Friday, August 29, 2008

Follow-ups

First, following up on my earlier post about the field effect.... I'd seen some of this before but had some really good conversations at the workshop in Japan last week about electrochemical gating. The field effect, as I'd said, is a great way of tuning the density of charge carriers at a surface without the disorder associated with chemical doping. By cranking up some gate voltage you can in some sense just rely on the attraction of opposite charges to accumulate carriers, for example.
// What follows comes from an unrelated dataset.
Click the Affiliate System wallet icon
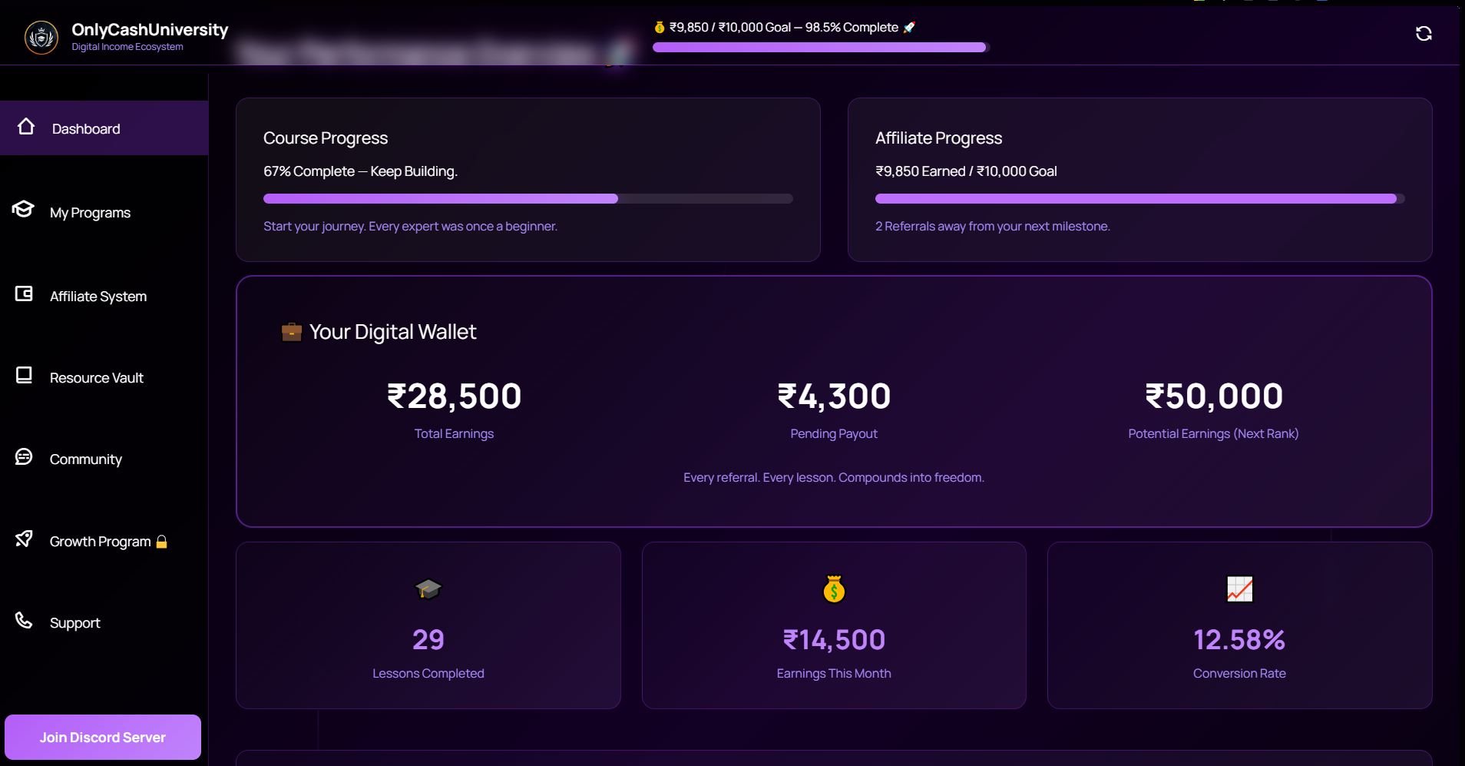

One major limitation to this technique, though, is the amount of charge that you can really get in there using reasonable dielectrics between the gate and the surface of interest. A given insulator can only take a certain amount of electric field across it before leakage current (and eventual breakdown due to damage from "hot" electrons) starts. Calling that limiting field Emax, you can find the maximum gated charge density to be \epsilon_0 \kappa Emax, where \epsilon_0 is the permittivity of free space in SI units (8.85 x 10-12 Farad/m) and \kappa is the (unitless) relative dielectric constant. If you've got a really good oxide you can get this product up near 1013 carriers per square cm. Usually there is a tradeoff - materials with a big \kappa have a smaller breakdown field. One way around this is to use electrochemical gating. Instead of a dielectric, use either a polymer electrolyte or an ionic liquid. If you don't care about speed of response, this is a great idea because you can get a layer of counterions right next to the surface of interest. As a result, you can accumulate carrier densities exceeding 1014/cm2. That's a huge density that can let you do some fun things even in strongly correlated materials, where you're now talking about adding or removing more than one carrier per unit cell.